The Queen lay in the chapel – on the altar. She raised her head, and smiled.
The king released a sigh, as if he had been holding his breath.
The captain saw Amicia. She stood in the light of the window behind the altar. She appeared inhuman, a goddess of light and colour, and she was, to his sight, sparkling with power.
Christ. Look at her, boy.
The captain ignored the dead man.
He couldn’t take his eyes off her anyway.
She was healing each injured person brought to her. The power went into her as easily as breathing – she was drinking the unspent green from Thorn’s hammer blow, and from the sun streaming through the broken chapel window, and the well – taking all three streams of power and releasing it in a cloud of rainbow light so that soldier after soldier approached her, knelt, and arose healed. Most stumbled away and went to sleep in the arms of their comrades.

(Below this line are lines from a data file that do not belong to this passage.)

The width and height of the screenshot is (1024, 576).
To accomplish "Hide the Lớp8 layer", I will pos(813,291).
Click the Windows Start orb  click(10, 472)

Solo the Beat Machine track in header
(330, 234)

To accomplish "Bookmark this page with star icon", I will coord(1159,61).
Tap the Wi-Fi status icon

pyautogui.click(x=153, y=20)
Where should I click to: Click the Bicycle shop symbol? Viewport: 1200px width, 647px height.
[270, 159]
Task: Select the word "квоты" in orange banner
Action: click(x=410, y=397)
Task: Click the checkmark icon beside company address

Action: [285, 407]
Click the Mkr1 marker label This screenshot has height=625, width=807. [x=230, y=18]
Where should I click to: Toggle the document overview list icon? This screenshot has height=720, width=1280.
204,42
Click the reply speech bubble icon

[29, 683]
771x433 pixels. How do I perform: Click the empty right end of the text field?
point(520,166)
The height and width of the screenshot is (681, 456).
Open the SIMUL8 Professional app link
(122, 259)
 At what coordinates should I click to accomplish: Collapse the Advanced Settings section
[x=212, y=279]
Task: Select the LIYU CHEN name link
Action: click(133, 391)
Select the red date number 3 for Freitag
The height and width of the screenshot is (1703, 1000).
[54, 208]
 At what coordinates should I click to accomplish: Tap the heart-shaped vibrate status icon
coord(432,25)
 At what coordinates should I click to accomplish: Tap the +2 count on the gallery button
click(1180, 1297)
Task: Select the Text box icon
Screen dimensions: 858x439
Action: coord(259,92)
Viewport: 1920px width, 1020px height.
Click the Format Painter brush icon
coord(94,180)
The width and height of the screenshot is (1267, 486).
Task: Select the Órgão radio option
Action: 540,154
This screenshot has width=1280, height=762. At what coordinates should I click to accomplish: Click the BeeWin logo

She passed her hands over the king as if he were any other soldier, any of the women wounded in the desperate defence of the courtyard, any of the children injured in the collapse of the West Tower – and he was healed.
And then she turned, and her eyes looked into his.
He couldn’t breathe.
He had the foolish impulse to kiss her.
She touched him. ‘You must open your powers, or I cannot heal you,’ she said. She gave him a smile. ‘You were not this powerful, a few days ago.’